Given information:

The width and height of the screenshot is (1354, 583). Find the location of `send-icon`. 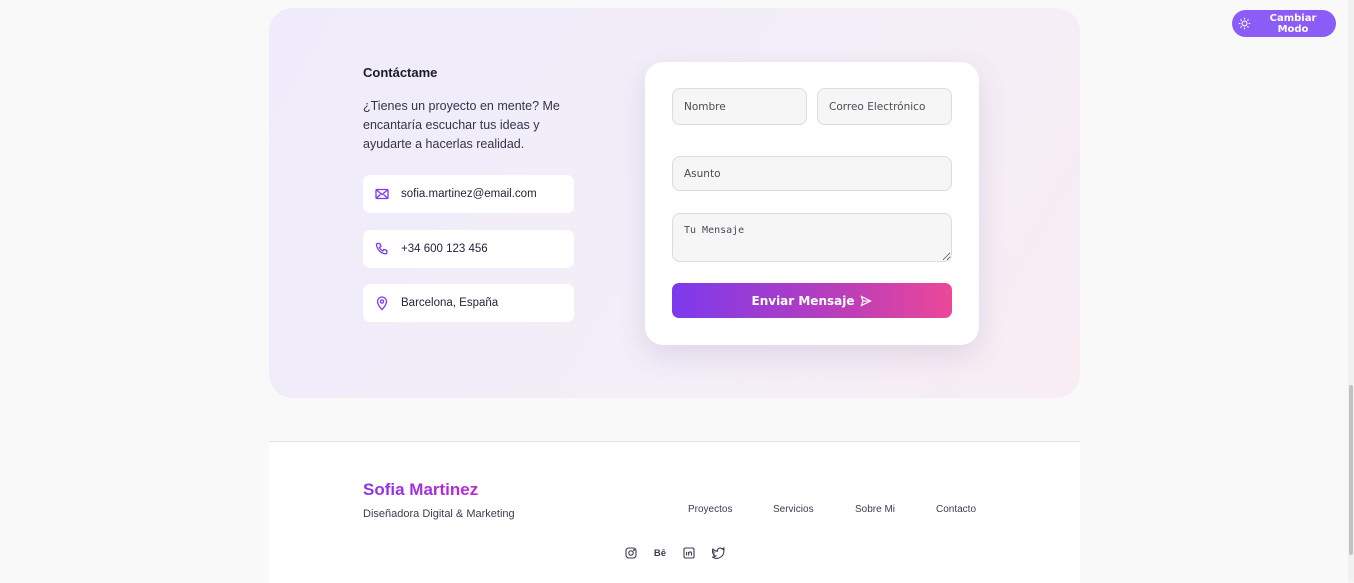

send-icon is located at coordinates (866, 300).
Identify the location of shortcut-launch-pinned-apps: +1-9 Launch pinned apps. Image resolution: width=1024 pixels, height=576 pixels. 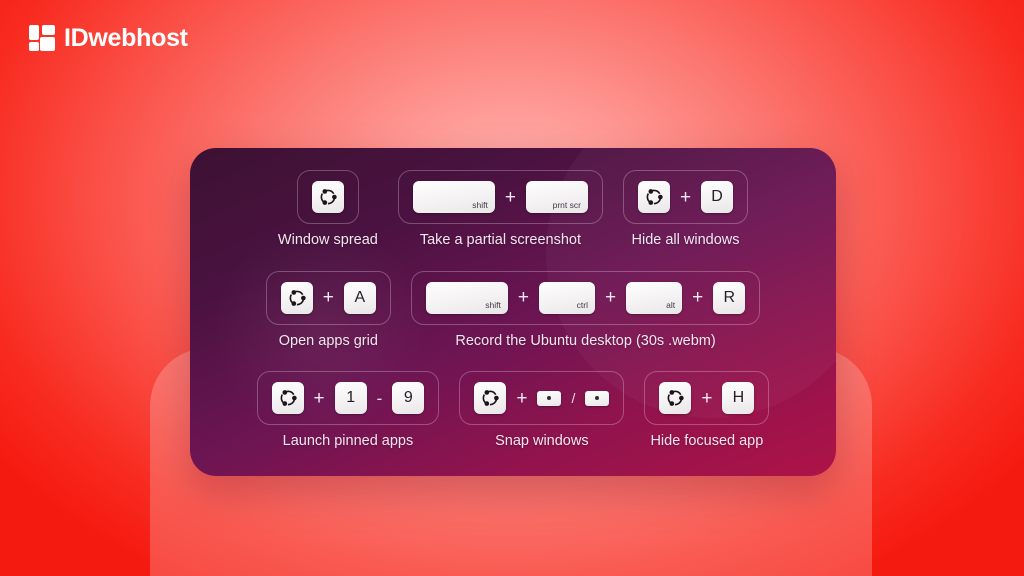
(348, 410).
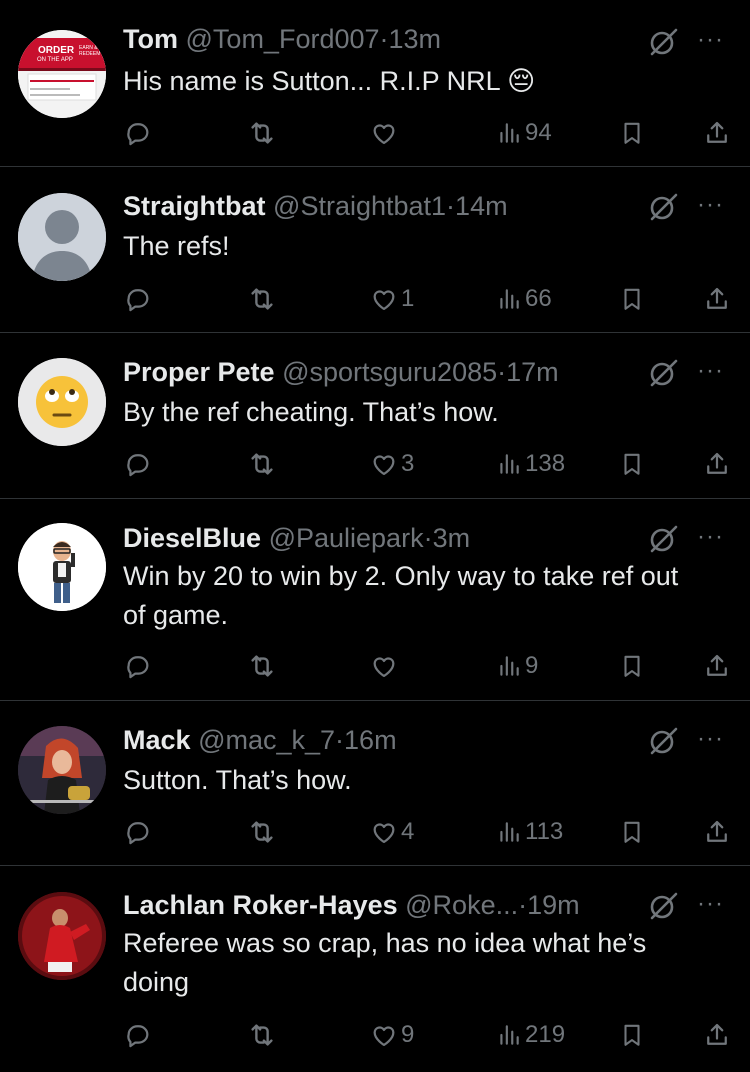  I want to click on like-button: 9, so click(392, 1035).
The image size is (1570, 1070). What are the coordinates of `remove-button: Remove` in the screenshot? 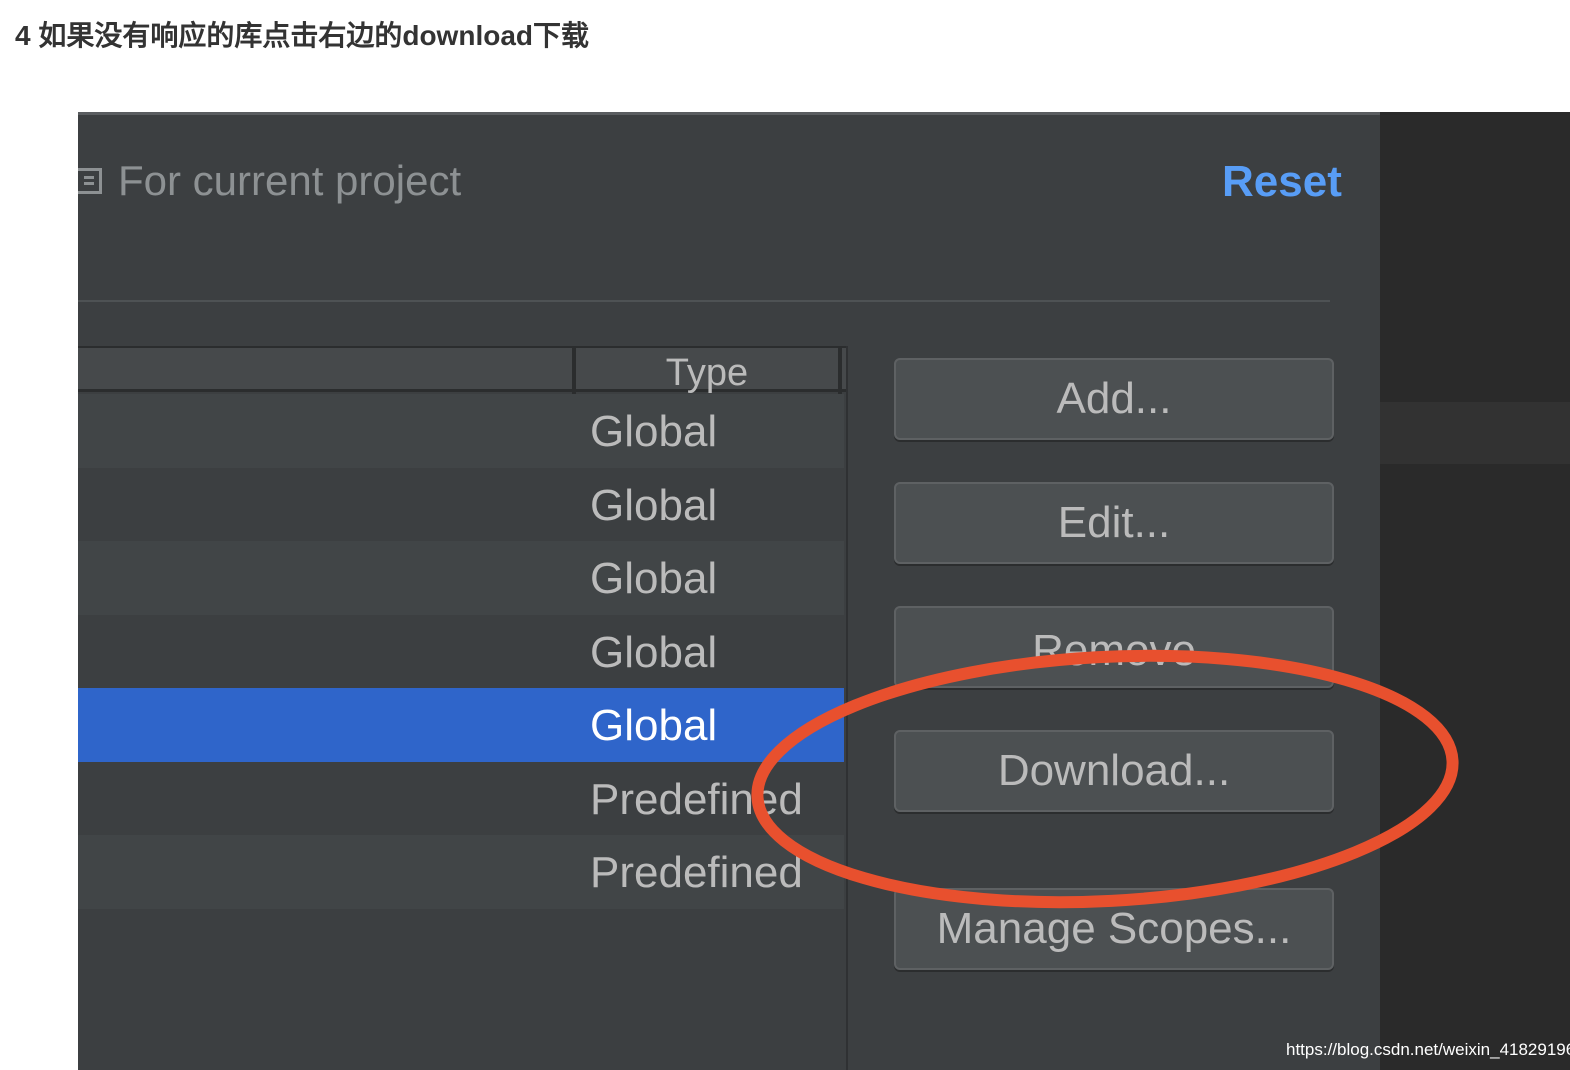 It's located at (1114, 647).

Problem details: Present the material from its first line through the line containing "I want to click" as a Markdown table with the columns Row and Line, numbering each row and skipping blank lines. Leave the pictures out.

Result for this exercise:
| Row | Line |
|---|---|
| 1 | The width and height of the screenshot is (1354, 583). Find the location of `send-icon`.  |
| 2 | send-icon is located at coordinates (866, 300). |
| 3 | Identify the location of shortcut-launch-pinned-apps: +1-9 Launch pinned apps. Image resolution: width=1024 pixels, height=576 pixels.  |
| 4 | (348, 410). |
| 5 |   I want to click on like-button: 9, so click(392, 1035). |